Required work: Convert every line of the records below into a Markdown table with the columns "Row" and "Line". Number the rows in order and omit blank lines.

Extracted entries:
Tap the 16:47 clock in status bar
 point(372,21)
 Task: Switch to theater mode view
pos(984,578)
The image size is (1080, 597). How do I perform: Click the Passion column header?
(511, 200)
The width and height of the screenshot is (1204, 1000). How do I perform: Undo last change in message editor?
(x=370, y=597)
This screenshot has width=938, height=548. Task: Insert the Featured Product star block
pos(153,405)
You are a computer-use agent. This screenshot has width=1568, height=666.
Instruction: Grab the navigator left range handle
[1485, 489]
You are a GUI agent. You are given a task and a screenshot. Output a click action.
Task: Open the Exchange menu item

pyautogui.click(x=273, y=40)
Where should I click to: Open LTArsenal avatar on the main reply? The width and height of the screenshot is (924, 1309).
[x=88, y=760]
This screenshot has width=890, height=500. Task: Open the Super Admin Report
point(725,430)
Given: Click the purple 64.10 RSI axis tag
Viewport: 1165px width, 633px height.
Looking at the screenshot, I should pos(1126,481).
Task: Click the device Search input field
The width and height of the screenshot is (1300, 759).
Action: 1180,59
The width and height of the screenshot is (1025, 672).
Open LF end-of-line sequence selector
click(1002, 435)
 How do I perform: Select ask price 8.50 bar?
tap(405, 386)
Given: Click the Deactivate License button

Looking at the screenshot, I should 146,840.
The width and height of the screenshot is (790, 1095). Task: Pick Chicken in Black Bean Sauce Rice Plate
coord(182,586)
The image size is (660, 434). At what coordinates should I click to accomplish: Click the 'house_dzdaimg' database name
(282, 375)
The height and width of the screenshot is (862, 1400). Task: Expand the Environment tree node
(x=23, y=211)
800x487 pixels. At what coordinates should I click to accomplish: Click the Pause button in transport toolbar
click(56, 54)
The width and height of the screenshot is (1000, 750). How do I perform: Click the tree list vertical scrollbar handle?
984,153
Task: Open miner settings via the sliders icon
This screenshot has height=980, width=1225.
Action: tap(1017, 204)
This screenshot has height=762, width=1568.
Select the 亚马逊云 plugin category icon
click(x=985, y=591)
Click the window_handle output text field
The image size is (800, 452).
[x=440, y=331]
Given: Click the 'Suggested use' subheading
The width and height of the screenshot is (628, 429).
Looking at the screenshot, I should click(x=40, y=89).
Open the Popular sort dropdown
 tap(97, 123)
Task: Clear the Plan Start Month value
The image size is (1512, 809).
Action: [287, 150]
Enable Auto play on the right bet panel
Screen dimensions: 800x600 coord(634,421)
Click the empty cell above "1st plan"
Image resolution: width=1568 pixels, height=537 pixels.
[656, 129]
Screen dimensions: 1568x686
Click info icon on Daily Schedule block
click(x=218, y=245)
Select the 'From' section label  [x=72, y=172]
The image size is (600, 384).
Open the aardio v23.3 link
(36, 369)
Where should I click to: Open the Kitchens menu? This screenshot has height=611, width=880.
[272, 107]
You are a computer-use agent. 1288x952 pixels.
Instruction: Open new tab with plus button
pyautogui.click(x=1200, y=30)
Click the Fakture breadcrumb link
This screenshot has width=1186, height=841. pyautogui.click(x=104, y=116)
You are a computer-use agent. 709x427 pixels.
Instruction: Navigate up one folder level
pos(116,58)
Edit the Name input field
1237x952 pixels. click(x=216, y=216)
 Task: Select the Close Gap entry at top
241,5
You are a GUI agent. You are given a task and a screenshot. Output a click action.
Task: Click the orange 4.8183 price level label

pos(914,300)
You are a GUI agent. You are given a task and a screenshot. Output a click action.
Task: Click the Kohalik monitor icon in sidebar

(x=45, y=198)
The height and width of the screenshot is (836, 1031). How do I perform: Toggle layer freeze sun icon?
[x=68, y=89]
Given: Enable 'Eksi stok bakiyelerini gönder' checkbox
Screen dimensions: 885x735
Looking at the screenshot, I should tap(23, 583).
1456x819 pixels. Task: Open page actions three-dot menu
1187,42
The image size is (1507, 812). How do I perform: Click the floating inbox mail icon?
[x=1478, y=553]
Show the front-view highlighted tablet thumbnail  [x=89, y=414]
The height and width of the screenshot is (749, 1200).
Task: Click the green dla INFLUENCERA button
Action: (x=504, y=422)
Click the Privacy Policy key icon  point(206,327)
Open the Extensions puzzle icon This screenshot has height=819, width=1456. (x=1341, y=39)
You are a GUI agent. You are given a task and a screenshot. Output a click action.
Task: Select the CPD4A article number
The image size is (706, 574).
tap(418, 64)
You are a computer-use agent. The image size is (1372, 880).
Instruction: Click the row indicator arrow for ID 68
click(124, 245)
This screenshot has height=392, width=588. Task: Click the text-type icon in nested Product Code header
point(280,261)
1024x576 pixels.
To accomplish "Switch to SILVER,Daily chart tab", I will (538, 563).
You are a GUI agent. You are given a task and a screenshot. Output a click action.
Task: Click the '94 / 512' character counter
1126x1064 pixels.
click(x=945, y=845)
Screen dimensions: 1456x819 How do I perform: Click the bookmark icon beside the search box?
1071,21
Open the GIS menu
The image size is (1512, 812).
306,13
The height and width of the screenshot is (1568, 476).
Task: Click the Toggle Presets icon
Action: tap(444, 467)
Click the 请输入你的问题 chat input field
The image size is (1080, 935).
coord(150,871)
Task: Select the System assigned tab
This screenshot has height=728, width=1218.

Full answer:
| Row | Line |
|---|---|
| 1 | Tap the 16:47 clock in status bar |
| 2 |  point(372,21) |
| 3 |  Task: Switch to theater mode view |
| 4 | pos(984,578) |
| 5 | The image size is (1080, 597). How do I perform: Click the Passion column header? |
| 6 | (511, 200) |
| 7 | The width and height of the screenshot is (1204, 1000). How do I perform: Undo last change in message editor? |
| 8 | (x=370, y=597) |
| 9 | This screenshot has width=938, height=548. Task: Insert the Featured Product star block |
| 10 | pos(153,405) |
| 11 | You are a computer-use agent. This screenshot has width=1568, height=666. |
| 12 | Instruction: Grab the navigator left range handle |
| 13 | [1485, 489] |
| 14 | You are a GUI agent. You are given a task and a screenshot. Output a click action. |
| 15 | Task: Open the Exchange menu item |
| 16 | pyautogui.click(x=273, y=40) |
| 17 | Where should I click to: Open LTArsenal avatar on the main reply? The width and height of the screenshot is (924, 1309). |
| 18 | [x=88, y=760] |
| 19 | This screenshot has width=890, height=500. Task: Open the Super Admin Report |
| 20 | point(725,430) |
| 21 | Given: Click the purple 64.10 RSI axis tag |
| 22 | Viewport: 1165px width, 633px height. |
| 23 | Looking at the screenshot, I should pos(1126,481). |
| 24 | Task: Click the device Search input field |
| 25 | The width and height of the screenshot is (1300, 759). |
| 26 | Action: 1180,59 |
| 27 | The width and height of the screenshot is (1025, 672). |
| 28 | Open LF end-of-line sequence selector |
| 29 | click(1002, 435) |
| 30 |  How do I perform: Select ask price 8.50 bar? |
| 31 | tap(405, 386) |
| 32 | Given: Click the Deactivate License button |
| 33 | Looking at the screenshot, I should 146,840. |
| 34 | The width and height of the screenshot is (790, 1095). Task: Pick Chicken in Black Bean Sauce Rice Plate |
| 35 | coord(182,586) |
| 36 | The image size is (660, 434). At what coordinates should I click to accomplish: Click the 'house_dzdaimg' database name |
| 37 | (282, 375) |
| 38 | The height and width of the screenshot is (862, 1400). Task: Expand the Environment tree node |
| 39 | (x=23, y=211) |
| 40 | 800x487 pixels. At what coordinates should I click to accomplish: Click the Pause button in transport toolbar |
| 41 | click(56, 54) |
| 42 | The width and height of the screenshot is (1000, 750). How do I perform: Click the tree list vertical scrollbar handle? |
| 43 | 984,153 |
| 44 | Task: Open miner settings via the sliders icon |
| 45 | This screenshot has height=980, width=1225. |
| 46 | Action: tap(1017, 204) |
| 47 | This screenshot has height=762, width=1568. |
| 48 | Select the 亚马逊云 plugin category icon |
| 49 | click(x=985, y=591) |
| 50 | Click the window_handle output text field |
| 51 | The image size is (800, 452). |
| 52 | [x=440, y=331] |
| 53 | Given: Click the 'Suggested use' subheading |
| 54 | The width and height of the screenshot is (628, 429). |
| 55 | Looking at the screenshot, I should click(x=40, y=89). |
| 56 | Open the Popular sort dropdown |
| 57 |  tap(97, 123) |
| 58 | Task: Clear the Plan Start Month value |
| 59 | The image size is (1512, 809). |
| 60 | Action: [287, 150] |
| 61 | Enable Auto play on the right bet panel |
| 62 | Screen dimensions: 800x600 coord(634,421) |
| 63 | Click the empty cell above "1st plan" |
| 64 | Image resolution: width=1568 pixels, height=537 pixels. |
| 65 | [656, 129] |
| 66 | Screen dimensions: 1568x686 |
| 67 | Click info icon on Daily Schedule block |
| 68 | click(x=218, y=245) |
| 69 | Select the 'From' section label  [x=72, y=172] |
| 70 | The image size is (600, 384). |
| 71 | Open the aardio v23.3 link |
| 72 | (36, 369) |
| 73 | Where should I click to: Open the Kitchens menu? This screenshot has height=611, width=880. |
| 74 | [272, 107] |
| 75 | You are a computer-use agent. 1288x952 pixels. |
| 76 | Instruction: Open new tab with plus button |
| 77 | pyautogui.click(x=1200, y=30) |
| 78 | Click the Fakture breadcrumb link |
| 79 | This screenshot has width=1186, height=841. pyautogui.click(x=104, y=116) |
| 80 | You are a computer-use agent. 709x427 pixels. |
| 81 | Instruction: Navigate up one folder level |
| 82 | pos(116,58) |
| 83 | Edit the Name input field |
| 84 | 1237x952 pixels. click(x=216, y=216) |
| 85 |  Task: Select the Close Gap entry at top |
| 86 | 241,5 |
| 87 | You are a GUI agent. You are given a task and a screenshot. Output a click action. |
| 88 | Task: Click the orange 4.8183 price level label |
| 89 | pos(914,300) |
| 90 | You are a GUI agent. You are given a task and a screenshot. Output a click action. |
| 91 | Task: Click the Kohalik monitor icon in sidebar |
| 92 | (x=45, y=198) |
| 93 | The height and width of the screenshot is (836, 1031). How do I perform: Toggle layer freeze sun icon? |
| 94 | [x=68, y=89] |
| 95 | Given: Enable 'Eksi stok bakiyelerini gönder' checkbox |
| 96 | Screen dimensions: 885x735 |
| 97 | Looking at the screenshot, I should tap(23, 583). |
| 98 | 1456x819 pixels. Task: Open page actions three-dot menu |
| 99 | 1187,42 |
| 100 | The image size is (1507, 812). How do I perform: Click the floating inbox mail icon? |
| 101 | [x=1478, y=553] |
| 102 | Show the front-view highlighted tablet thumbnail  [x=89, y=414] |
| 103 | The height and width of the screenshot is (749, 1200). |
| 104 | Task: Click the green dla INFLUENCERA button |
| 105 | Action: (x=504, y=422) |
| 106 | Click the Privacy Policy key icon  point(206,327) |
| 107 | Open the Extensions puzzle icon This screenshot has height=819, width=1456. (x=1341, y=39) |
| 108 | You are a GUI agent. You are given a task and a screenshot. Output a click action. |
| 109 | Task: Select the CPD4A article number |
| 110 | The image size is (706, 574). |
| 111 | tap(418, 64) |
| 112 | You are a computer-use agent. The image size is (1372, 880). |
| 113 | Instruction: Click the row indicator arrow for ID 68 |
| 114 | click(124, 245) |
| 115 | This screenshot has height=392, width=588. Task: Click the text-type icon in nested Product Code header |
| 116 | point(280,261) |
| 117 | 1024x576 pixels. |
| 118 | To accomplish "Switch to SILVER,Daily chart tab", I will (538, 563). |
| 119 | You are a GUI agent. You are given a task and a screenshot. Output a click action. |
| 120 | Task: Click the '94 / 512' character counter |
| 121 | 1126x1064 pixels. |
| 122 | click(x=945, y=845) |
| 123 | Screen dimensions: 1456x819 How do I perform: Click the bookmark icon beside the search box? |
| 124 | 1071,21 |
| 125 | Open the GIS menu |
| 126 | The image size is (1512, 812). |
| 127 | 306,13 |
| 128 | The height and width of the screenshot is (1568, 476). |
| 129 | Task: Click the Toggle Presets icon |
| 130 | Action: tap(444, 467) |
| 131 | Click the 请输入你的问题 chat input field |
| 132 | The image size is (1080, 935). |
| 133 | coord(150,871) |
| 134 | Task: Select the System assigned tab |
| 135 | This screenshot has height=728, width=1218. |